━━━ EXERCISE DATA

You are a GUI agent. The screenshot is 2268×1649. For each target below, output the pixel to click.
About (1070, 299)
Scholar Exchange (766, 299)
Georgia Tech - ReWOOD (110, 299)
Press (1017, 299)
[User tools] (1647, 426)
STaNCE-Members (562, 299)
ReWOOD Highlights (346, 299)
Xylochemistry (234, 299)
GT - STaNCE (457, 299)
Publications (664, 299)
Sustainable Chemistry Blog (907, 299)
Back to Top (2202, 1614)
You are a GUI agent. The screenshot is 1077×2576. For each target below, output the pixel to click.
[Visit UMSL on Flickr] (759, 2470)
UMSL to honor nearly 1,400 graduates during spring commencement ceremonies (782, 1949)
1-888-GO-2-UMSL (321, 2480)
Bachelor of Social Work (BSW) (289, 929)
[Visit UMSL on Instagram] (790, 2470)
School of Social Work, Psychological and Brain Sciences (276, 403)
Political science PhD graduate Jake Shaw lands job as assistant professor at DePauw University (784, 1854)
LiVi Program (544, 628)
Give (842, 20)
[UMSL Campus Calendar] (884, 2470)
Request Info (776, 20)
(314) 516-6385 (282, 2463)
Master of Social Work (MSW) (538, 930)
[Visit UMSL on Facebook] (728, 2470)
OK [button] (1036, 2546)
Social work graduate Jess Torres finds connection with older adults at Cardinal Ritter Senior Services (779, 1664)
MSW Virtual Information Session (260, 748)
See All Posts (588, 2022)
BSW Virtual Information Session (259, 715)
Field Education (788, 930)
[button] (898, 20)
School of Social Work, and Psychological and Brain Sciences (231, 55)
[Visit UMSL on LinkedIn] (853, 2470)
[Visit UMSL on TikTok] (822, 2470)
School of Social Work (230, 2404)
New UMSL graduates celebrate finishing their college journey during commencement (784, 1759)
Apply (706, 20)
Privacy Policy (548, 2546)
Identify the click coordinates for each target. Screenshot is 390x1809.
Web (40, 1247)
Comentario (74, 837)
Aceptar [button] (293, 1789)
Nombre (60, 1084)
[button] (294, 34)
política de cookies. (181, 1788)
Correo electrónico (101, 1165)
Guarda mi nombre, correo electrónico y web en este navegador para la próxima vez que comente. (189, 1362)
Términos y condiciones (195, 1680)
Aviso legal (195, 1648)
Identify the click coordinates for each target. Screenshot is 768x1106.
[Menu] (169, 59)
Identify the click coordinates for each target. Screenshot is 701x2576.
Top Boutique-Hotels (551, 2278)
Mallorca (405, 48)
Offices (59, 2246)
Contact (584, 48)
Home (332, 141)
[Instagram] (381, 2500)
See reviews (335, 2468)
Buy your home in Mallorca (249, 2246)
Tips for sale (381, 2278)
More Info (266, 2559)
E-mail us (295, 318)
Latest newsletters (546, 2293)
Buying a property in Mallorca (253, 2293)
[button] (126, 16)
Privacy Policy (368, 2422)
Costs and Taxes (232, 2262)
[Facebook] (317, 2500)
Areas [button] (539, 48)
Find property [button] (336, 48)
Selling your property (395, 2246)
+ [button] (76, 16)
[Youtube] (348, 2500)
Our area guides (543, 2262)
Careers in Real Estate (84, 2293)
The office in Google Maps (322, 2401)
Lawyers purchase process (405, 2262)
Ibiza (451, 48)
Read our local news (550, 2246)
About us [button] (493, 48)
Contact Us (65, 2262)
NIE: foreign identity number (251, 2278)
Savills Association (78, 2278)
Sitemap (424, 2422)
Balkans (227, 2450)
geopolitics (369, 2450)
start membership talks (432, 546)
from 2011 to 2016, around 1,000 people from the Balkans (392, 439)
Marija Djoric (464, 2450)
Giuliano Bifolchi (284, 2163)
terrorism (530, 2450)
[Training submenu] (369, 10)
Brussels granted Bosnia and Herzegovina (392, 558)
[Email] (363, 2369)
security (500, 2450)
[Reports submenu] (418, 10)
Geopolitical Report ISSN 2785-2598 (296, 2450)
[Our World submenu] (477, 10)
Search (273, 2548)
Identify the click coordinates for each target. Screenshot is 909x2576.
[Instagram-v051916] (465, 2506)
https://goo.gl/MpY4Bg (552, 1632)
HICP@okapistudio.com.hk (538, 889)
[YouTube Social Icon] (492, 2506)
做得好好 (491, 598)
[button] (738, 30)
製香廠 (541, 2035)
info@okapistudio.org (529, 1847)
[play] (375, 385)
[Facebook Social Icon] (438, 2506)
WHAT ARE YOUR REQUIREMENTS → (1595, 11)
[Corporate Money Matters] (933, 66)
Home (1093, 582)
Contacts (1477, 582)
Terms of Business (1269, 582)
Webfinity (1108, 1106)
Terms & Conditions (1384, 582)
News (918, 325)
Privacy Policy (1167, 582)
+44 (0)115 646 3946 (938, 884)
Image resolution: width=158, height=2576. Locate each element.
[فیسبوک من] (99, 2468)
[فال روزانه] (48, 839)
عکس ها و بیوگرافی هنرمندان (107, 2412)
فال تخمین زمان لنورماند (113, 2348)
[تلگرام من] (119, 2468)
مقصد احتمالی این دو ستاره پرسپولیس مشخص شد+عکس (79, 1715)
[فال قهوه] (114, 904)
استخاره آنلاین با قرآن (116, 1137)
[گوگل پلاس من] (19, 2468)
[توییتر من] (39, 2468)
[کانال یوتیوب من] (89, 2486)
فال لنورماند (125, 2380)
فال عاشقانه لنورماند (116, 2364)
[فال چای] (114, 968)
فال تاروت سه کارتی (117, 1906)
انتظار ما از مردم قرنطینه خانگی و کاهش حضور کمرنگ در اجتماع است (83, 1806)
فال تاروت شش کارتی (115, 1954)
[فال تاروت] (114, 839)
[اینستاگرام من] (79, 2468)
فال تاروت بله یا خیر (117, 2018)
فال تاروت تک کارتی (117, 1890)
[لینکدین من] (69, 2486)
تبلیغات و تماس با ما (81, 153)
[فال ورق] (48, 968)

━━━━━━

_TASK DETAILS_
Including any blank lines, repeat the data exactly.

_REPLY TO THE TASK_
You are a GUI agent. The screenshot is 2268×1649. For each target below, output the pixel to click.
About (1070, 299)
Scholar Exchange (766, 299)
Georgia Tech - ReWOOD (110, 299)
Press (1017, 299)
[User tools] (1647, 426)
STaNCE-Members (562, 299)
ReWOOD Highlights (346, 299)
Xylochemistry (234, 299)
GT - STaNCE (457, 299)
Publications (664, 299)
Sustainable Chemistry Blog (907, 299)
Back to Top (2202, 1614)
You are a GUI agent. The screenshot is 1077×2576. For each target below, output the pixel to click.
[Visit UMSL on Flickr] (759, 2470)
UMSL to honor nearly 1,400 graduates during spring commencement ceremonies (782, 1949)
1-888-GO-2-UMSL (321, 2480)
Bachelor of Social Work (BSW) (289, 929)
[Visit UMSL on Instagram] (790, 2470)
School of Social Work, Psychological and Brain Sciences (276, 403)
Political science PhD graduate Jake Shaw lands job as assistant professor at DePauw University (784, 1854)
LiVi Program (544, 628)
Give (842, 20)
[UMSL Campus Calendar] (884, 2470)
Request Info (776, 20)
(314) 516-6385 (282, 2463)
Master of Social Work (MSW) (538, 930)
[Visit UMSL on Facebook] (728, 2470)
OK [button] (1036, 2546)
Social work graduate Jess Torres finds connection with older adults at Cardinal Ritter Senior Services (779, 1664)
MSW Virtual Information Session (260, 748)
See All Posts (588, 2022)
BSW Virtual Information Session (259, 715)
Field Education (788, 930)
[button] (898, 20)
School of Social Work, and Psychological and Brain Sciences (231, 55)
[Visit UMSL on LinkedIn] (853, 2470)
[Visit UMSL on TikTok] (822, 2470)
School of Social Work (230, 2404)
New UMSL graduates celebrate finishing their college journey during commencement (784, 1759)
Apply (706, 20)
Privacy Policy (548, 2546)
Identify the click coordinates for each target. Screenshot is 390x1809.
Web (40, 1247)
Comentario (74, 837)
Aceptar [button] (293, 1789)
Nombre (60, 1084)
[button] (294, 34)
política de cookies. (181, 1788)
Correo electrónico (101, 1165)
Guarda mi nombre, correo electrónico y web en este navegador para la próxima vez que comente. (189, 1362)
Términos y condiciones (195, 1680)
Aviso legal (195, 1648)
Identify the click coordinates for each target. Screenshot is 768x1106.
[Menu] (169, 59)
Identify the click coordinates for each target. Screenshot is 701x2576.
Top Boutique-Hotels (551, 2278)
Mallorca (405, 48)
Offices (59, 2246)
Contact (584, 48)
Home (332, 141)
[Instagram] (381, 2500)
See reviews (335, 2468)
Buy your home in Mallorca (249, 2246)
Tips for sale (381, 2278)
More Info (266, 2559)
E-mail us (295, 318)
Latest newsletters (546, 2293)
Buying a property in Mallorca (253, 2293)
[button] (126, 16)
Privacy Policy (368, 2422)
Costs and Taxes (232, 2262)
[Facebook] (317, 2500)
Areas [button] (539, 48)
Find property [button] (336, 48)
Selling your property (395, 2246)
+ [button] (76, 16)
[Youtube] (348, 2500)
Our area guides (543, 2262)
Careers in Real Estate (84, 2293)
The office in Google Maps (322, 2401)
Lawyers purchase process (405, 2262)
Ibiza (451, 48)
Read our local news (550, 2246)
About us [button] (493, 48)
Contact Us (65, 2262)
NIE: foreign identity number (251, 2278)
Savills Association (78, 2278)
Sitemap (424, 2422)
Balkans (227, 2450)
geopolitics (369, 2450)
start membership talks (432, 546)
from 2011 to 2016, around 1,000 people from the Balkans (392, 439)
Marija Djoric (464, 2450)
Giuliano Bifolchi (284, 2163)
terrorism (530, 2450)
[Training submenu] (369, 10)
Brussels granted Bosnia and Herzegovina (392, 558)
[Email] (363, 2369)
security (500, 2450)
[Reports submenu] (418, 10)
Geopolitical Report ISSN 2785-2598 (296, 2450)
[Our World submenu] (477, 10)
Search (273, 2548)
Identify the click coordinates for each target. Screenshot is 909x2576.
[Instagram-v051916] (465, 2506)
https://goo.gl/MpY4Bg (552, 1632)
HICP@okapistudio.com.hk (538, 889)
[YouTube Social Icon] (492, 2506)
做得好好 (491, 598)
[button] (738, 30)
製香廠 (541, 2035)
info@okapistudio.org (529, 1847)
[play] (375, 385)
[Facebook Social Icon] (438, 2506)
WHAT ARE YOUR REQUIREMENTS → (1595, 11)
[Corporate Money Matters] (933, 66)
Home (1093, 582)
Contacts (1477, 582)
Terms of Business (1269, 582)
Webfinity (1108, 1106)
Terms & Conditions (1384, 582)
News (918, 325)
Privacy Policy (1167, 582)
+44 (0)115 646 3946 (938, 884)
Image resolution: width=158, height=2576. Locate each element.
[فیسبوک من] (99, 2468)
[فال روزانه] (48, 839)
عکس ها و بیوگرافی هنرمندان (107, 2412)
فال تخمین زمان لنورماند (113, 2348)
[تلگرام من] (119, 2468)
مقصد احتمالی این دو ستاره پرسپولیس مشخص شد+عکس (79, 1715)
[فال قهوه] (114, 904)
استخاره آنلاین با قرآن (116, 1137)
[گوگل پلاس من] (19, 2468)
[توییتر من] (39, 2468)
[کانال یوتیوب من] (89, 2486)
فال لنورماند (125, 2380)
فال عاشقانه لنورماند (116, 2364)
[فال چای] (114, 968)
فال تاروت سه کارتی (117, 1906)
انتظار ما از مردم قرنطینه خانگی و کاهش حضور کمرنگ در اجتماع است (83, 1806)
فال تاروت شش کارتی (115, 1954)
[فال تاروت] (114, 839)
[اینستاگرام من] (79, 2468)
فال تاروت بله یا خیر (117, 2018)
فال تاروت تک کارتی (117, 1890)
[لینکدین من] (69, 2486)
تبلیغات و تماس با ما (81, 153)
[فال ورق] (48, 968)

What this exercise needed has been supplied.